Skip to content

LangSmith Training Materials

Overview

This document provides comprehensive training materials for team members to effectively use LangSmith monitoring and debugging capabilities within the InsightHub orchestrator system.

Table of Contents

  1. Getting Started Tutorial
  2. Team Training Materials
  3. Quick Reference Guides
  4. Advanced Usage Patterns
  5. Hands-On Exercises

Getting Started Tutorial

Tutorial 1: Setting Up Your First Trace

Objective: Learn to add basic tracing to a function

Duration: 15 minutes

Steps:

  1. Install Dependencies

    pip install langsmith
    

  2. Set Environment Variables

    export LANGCHAIN_TRACING_V2=true
    export LANGCHAIN_API_KEY="your_api_key"
    export LANGCHAIN_PROJECT="InsightHub"
    

  3. Create Your First Traced Function

    # tutorial_1_basic_tracing.py
    from langsmith import traceable
    import time
    import random
    
    @traceable(name="my_first_trace")
    def process_text(text: str) -> str:
        """A simple function to demonstrate tracing."""

What to do:
**A.** Write out the passage of the LangSmith training page between "This document provides" and "InsightHub orchestrator system.", inclusive.
**B.** Using the LangSmith training page, decide whether each statement agrees with it. Answer yes or no for each and quote the words that settle it.
(i) The first tutorial is meant to take 15 minutes.
(ii) The dependency is installed with conda.
(iii) The table of contents ends with a section on hands-on exercises.
**C.** Continue the LangSmith training page from the point where it stops.

Information provided:
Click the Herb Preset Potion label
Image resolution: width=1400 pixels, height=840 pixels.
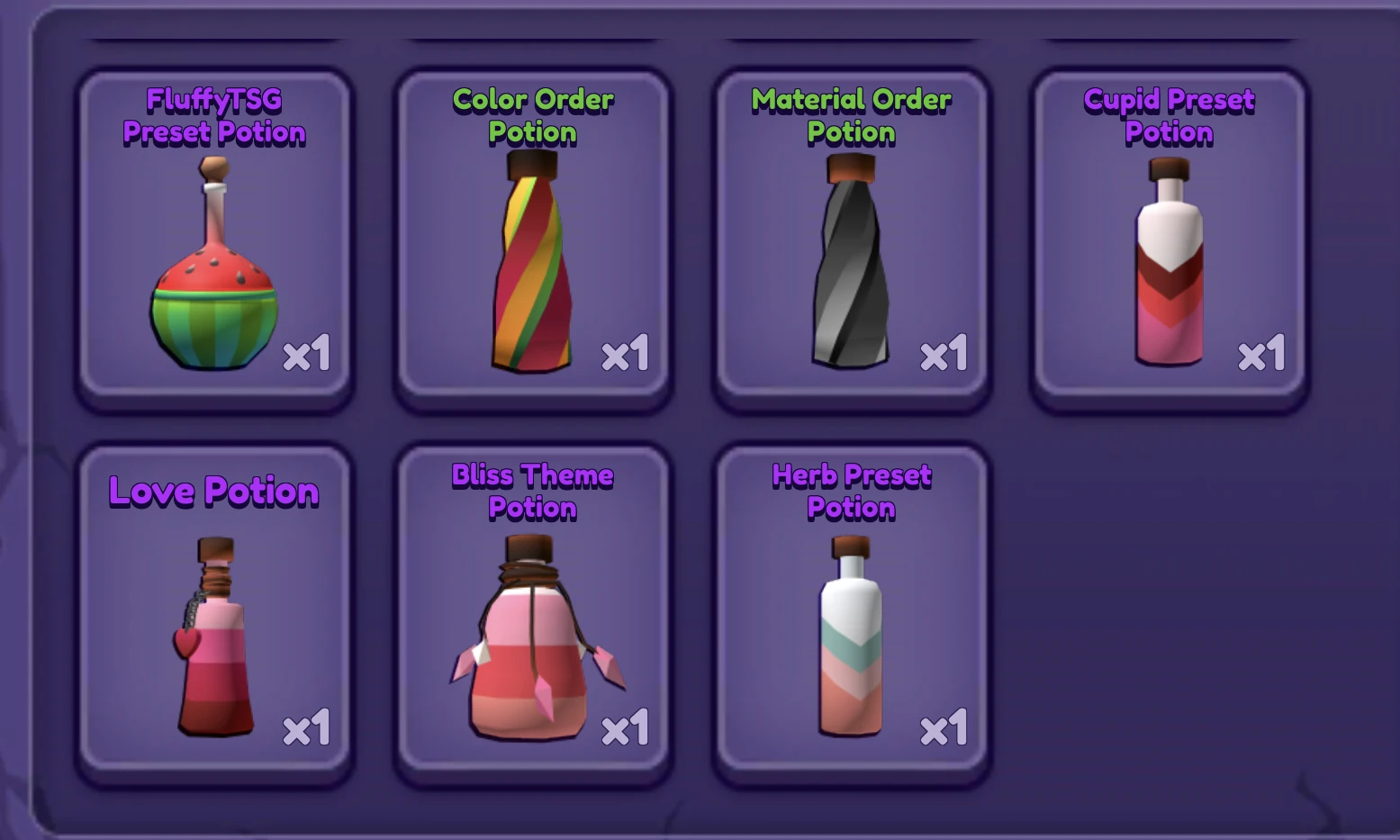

==

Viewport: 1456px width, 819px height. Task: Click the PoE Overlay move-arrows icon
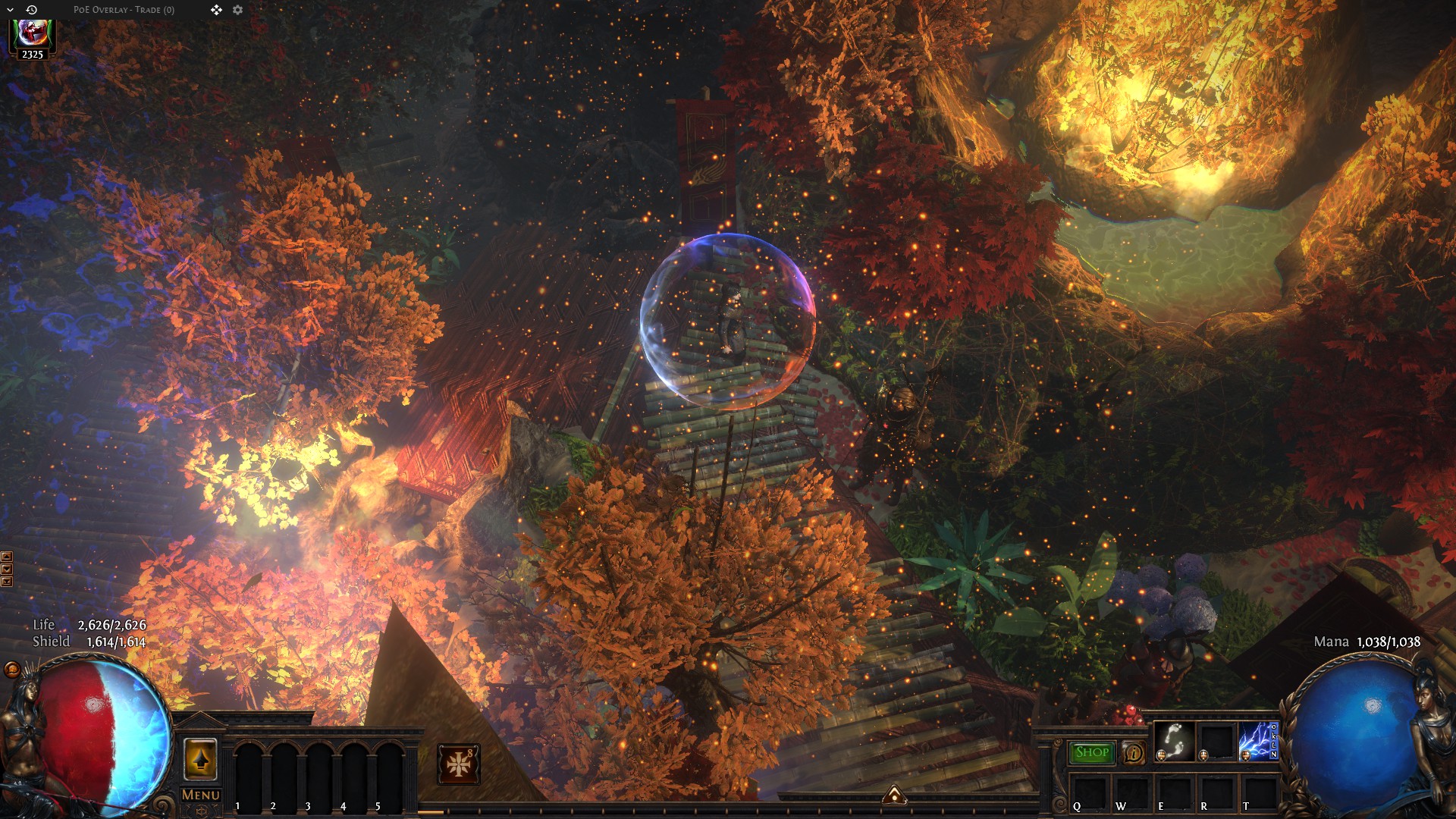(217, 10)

* * *

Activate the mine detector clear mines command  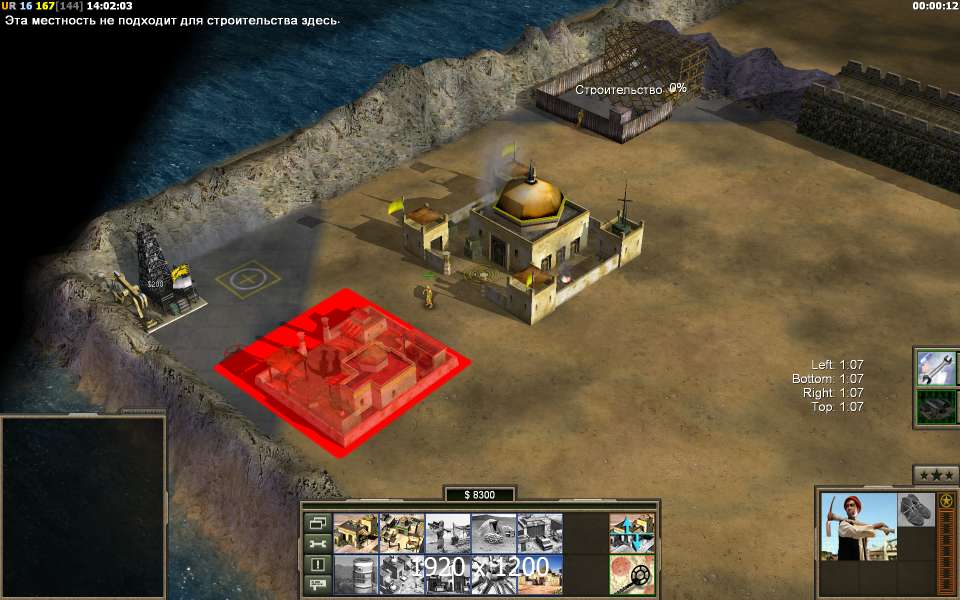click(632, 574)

Outputs by task:
**A.**
This document provides comprehensive training materials for team members to effectively use LangSmith monitoring and debugging capabilities within the InsightHub orchestrator system.

**B.**
(i) Yes: "Duration: 15 minutes"
(ii) No: "pip install langsmith"
(iii) Yes: "5. Hands-On Exercises"

**C.**
        # Simulate processing time
        time.sleep(random.uniform(0.5, 2.0))
    
        # Simple text processing
        word_count = len(text.split())
        processed_text = text.upper()
    
        return {
            "original_text": text,
            "processed_text": processed_text,
            "word_count": word_count,
            "status": "success"
        }
    
    if __name__ == "__main__":
        # Test the function
        sample_text = "Hello world, this is my first LangSmith trace!"
        result = process_text(sample_text)
        print(f"Result: {result}")
    

  4. Run and View Trace

    python tutorial_1_basic_tracing.py
    

Then visit https://smith.langchain.com/project/InsightHub to view your trace.

Expected Outcome: You should see your trace in the LangSmith dashboard with input/output data and execution time.

Tutorial 2: Error Handling and Debugging

Objective: Learn to trace errors and debug issues

Duration: 20 minutes

Steps:

  1. Create Function with Error Scenarios

    # tutorial_2_error_handling.py
    from langsmith import traceable
    import random
    
    @traceable(name="error_prone_function")
    def risky_operation(input_value: int) -> dict:
        """Function that might fail to demonstrate error tracing."""
    
        if input_value < 0:
            raise ValueError("Input cannot be negative")
    
        if input_value > 100:
            raise ValueError("Input too large (max 100)")
    
        # Random failure simulation
        if random.random() < 0.3:  # 30% chance of failure
            raise RuntimeError("Random processing error occurred")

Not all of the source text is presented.